WHAT IS NEEDED - Copy exactly the lines of the records below, starting at the line that contains "The height and width of the screenshot is (784, 1538)." and continuing through the last line, both included; omit any pictures.

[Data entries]
__________

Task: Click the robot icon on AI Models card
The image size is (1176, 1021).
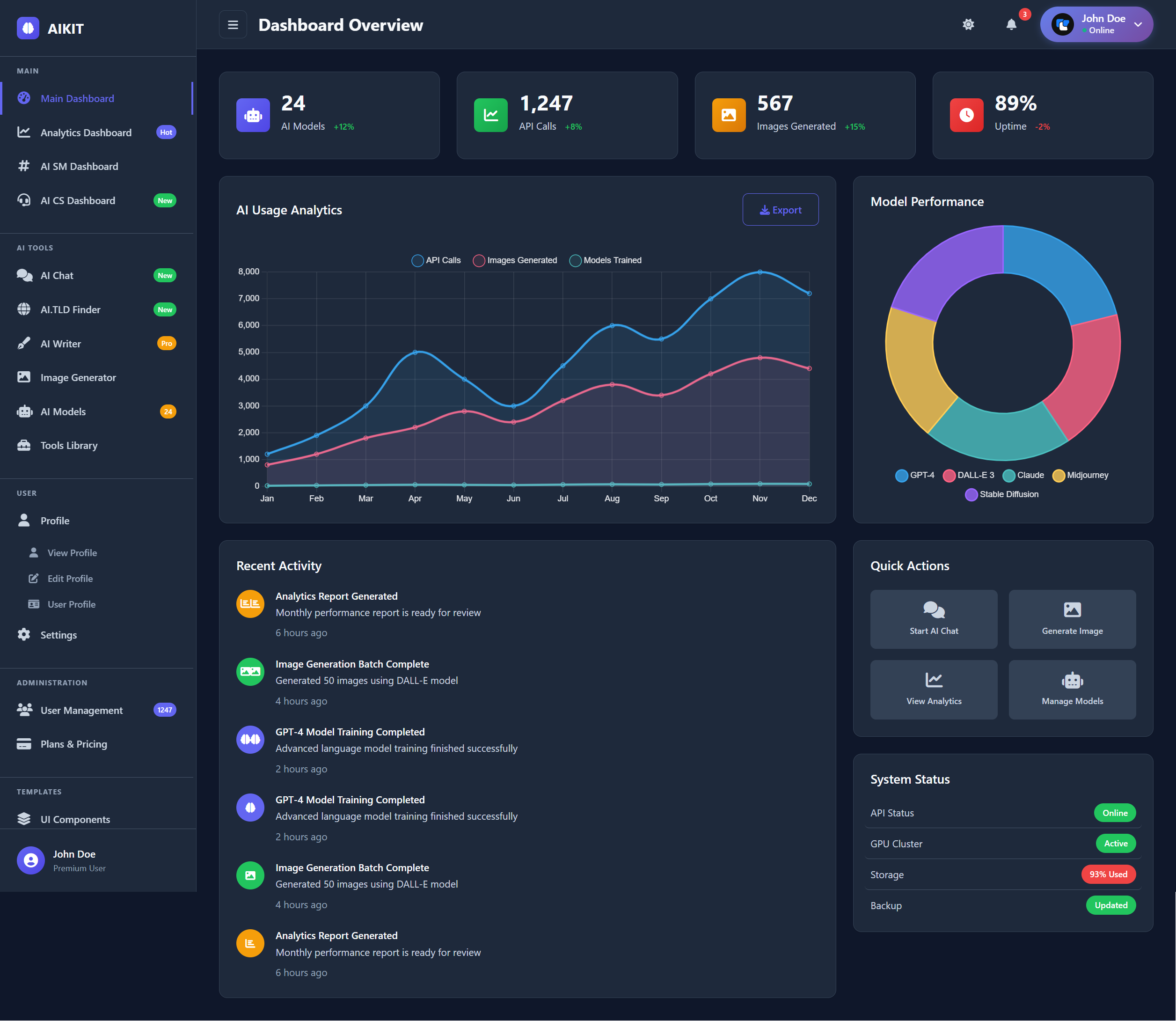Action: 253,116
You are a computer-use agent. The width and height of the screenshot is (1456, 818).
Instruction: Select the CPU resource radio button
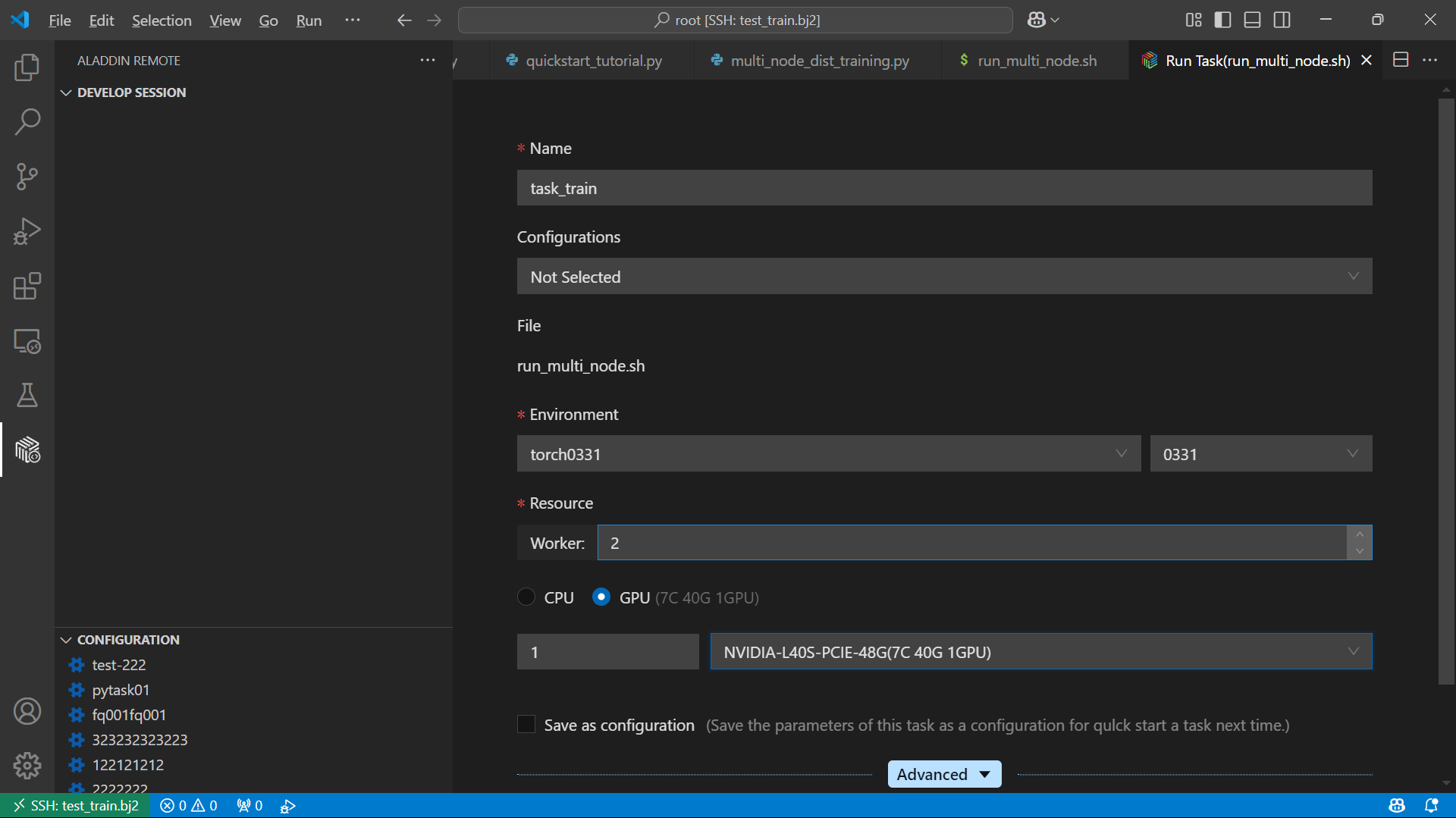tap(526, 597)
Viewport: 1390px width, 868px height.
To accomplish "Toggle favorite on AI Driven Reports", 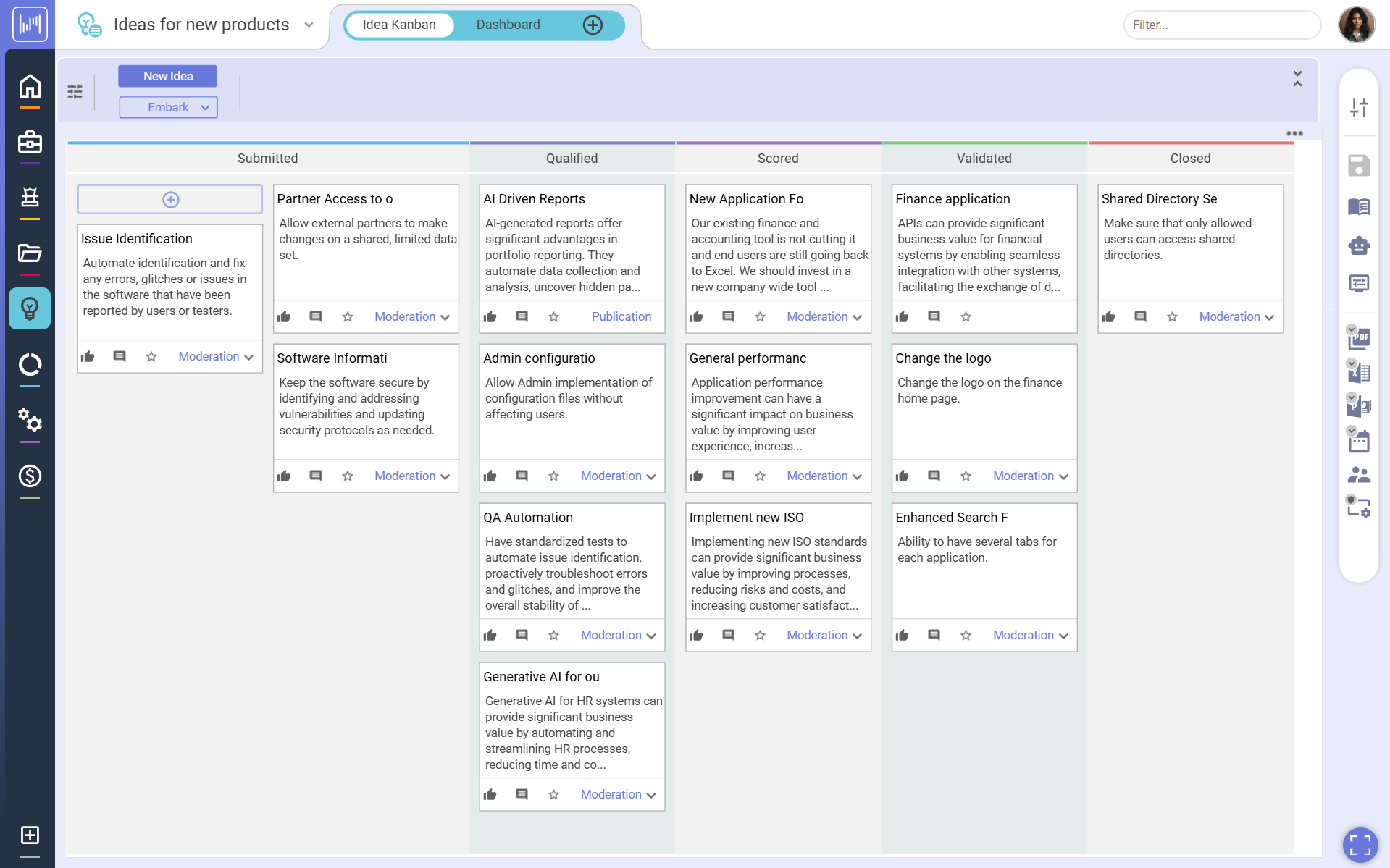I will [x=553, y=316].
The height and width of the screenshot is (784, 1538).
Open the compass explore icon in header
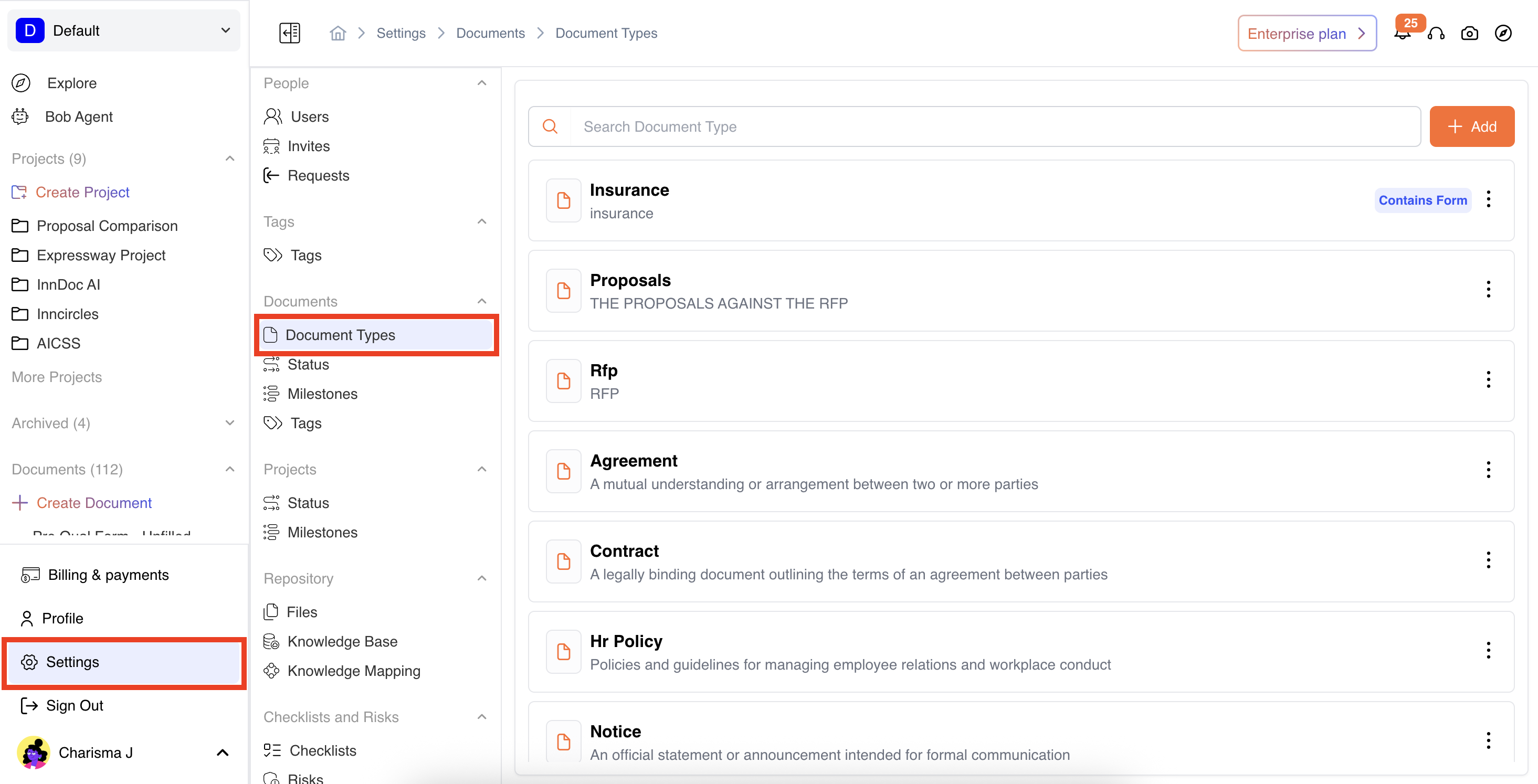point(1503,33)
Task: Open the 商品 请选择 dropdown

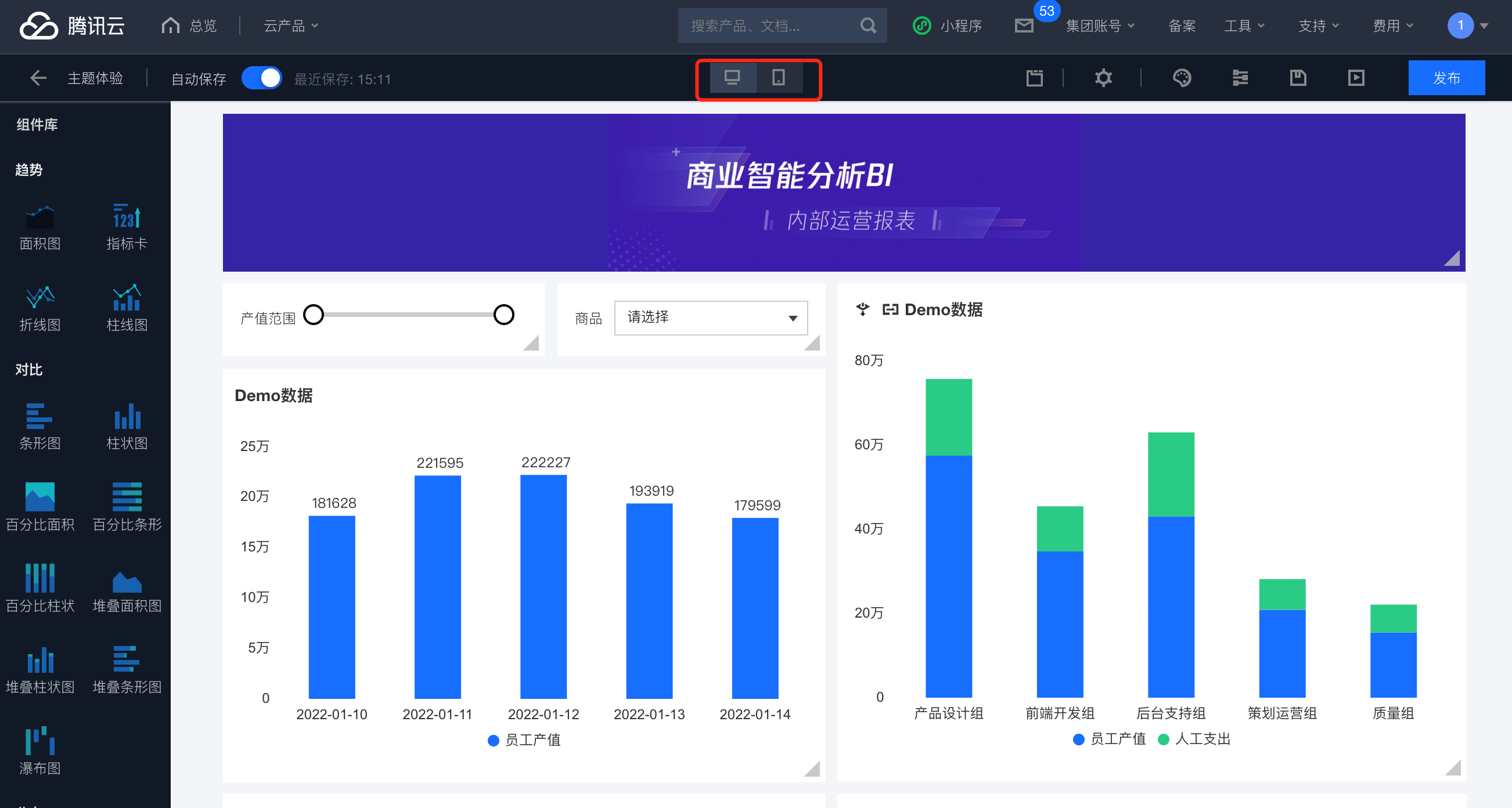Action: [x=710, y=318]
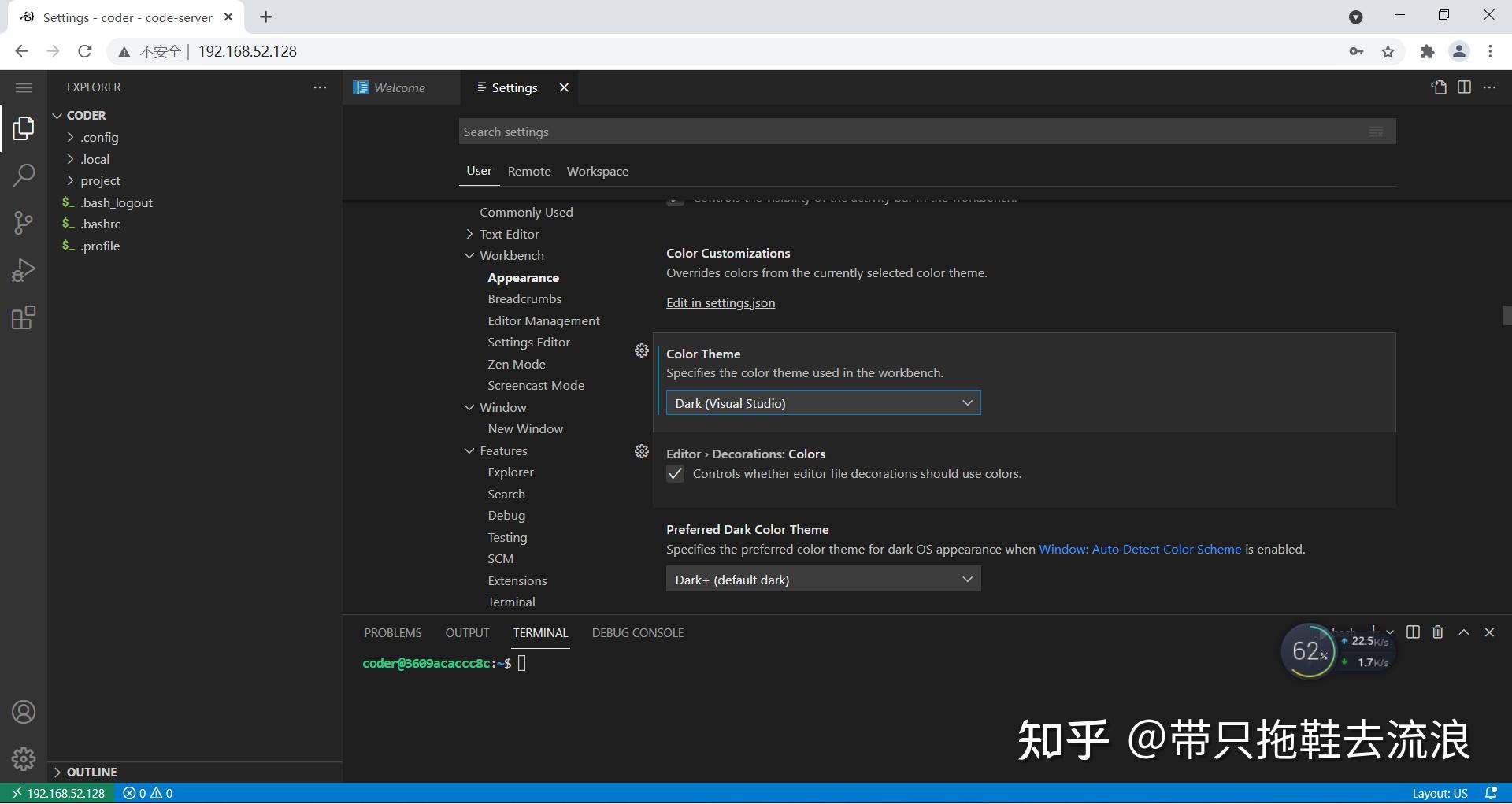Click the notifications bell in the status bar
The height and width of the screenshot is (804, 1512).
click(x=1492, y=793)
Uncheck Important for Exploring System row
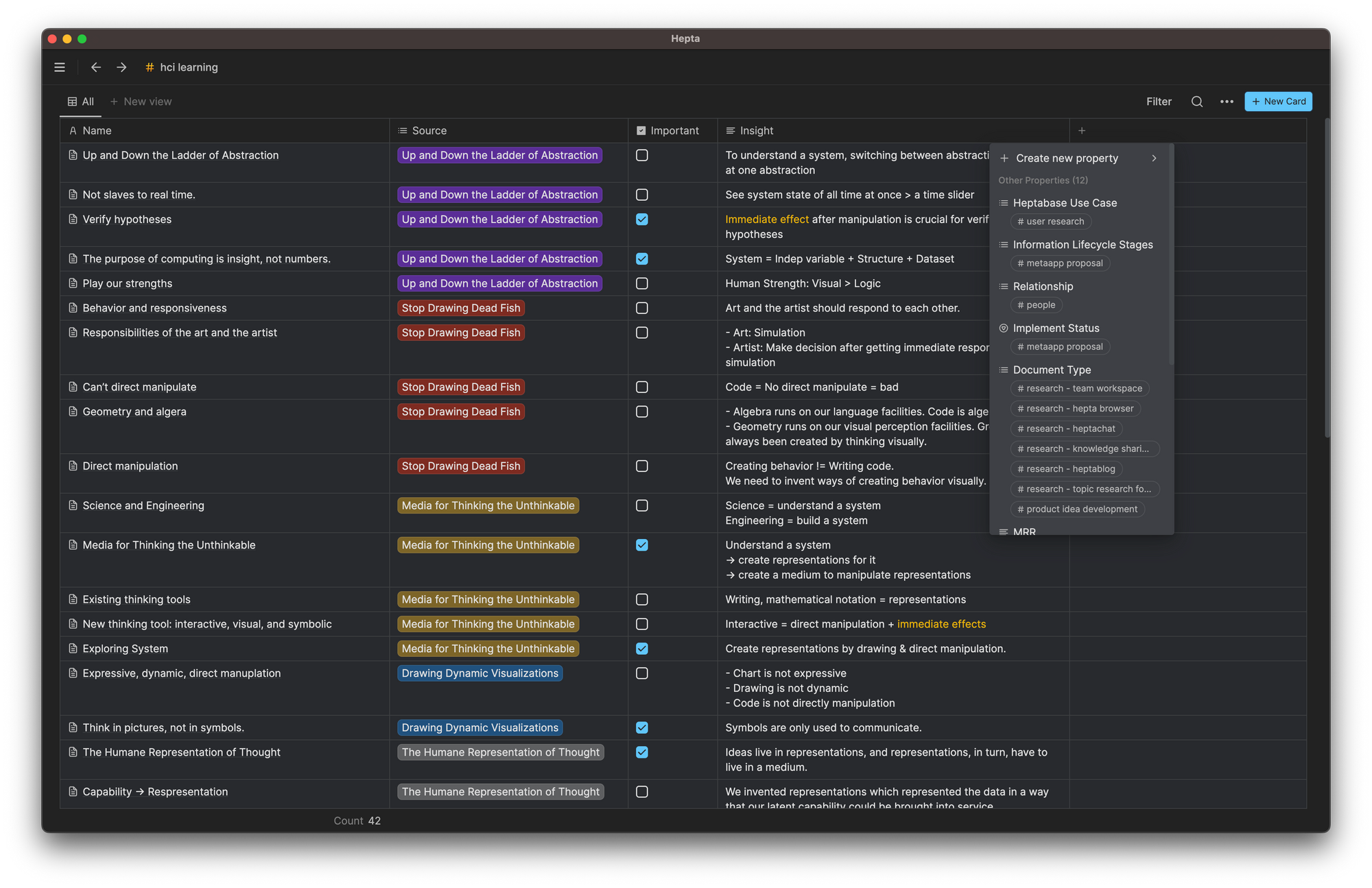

__________

TASK SOLUTION -
The height and width of the screenshot is (784, 1538).
Open the compass explore icon in header
point(1503,33)
Task: Open the 商品 请选择 dropdown

Action: [x=710, y=318]
Click the notifications bell in the status bar
The height and width of the screenshot is (804, 1512).
click(x=1492, y=793)
Uncheck Important for Exploring System row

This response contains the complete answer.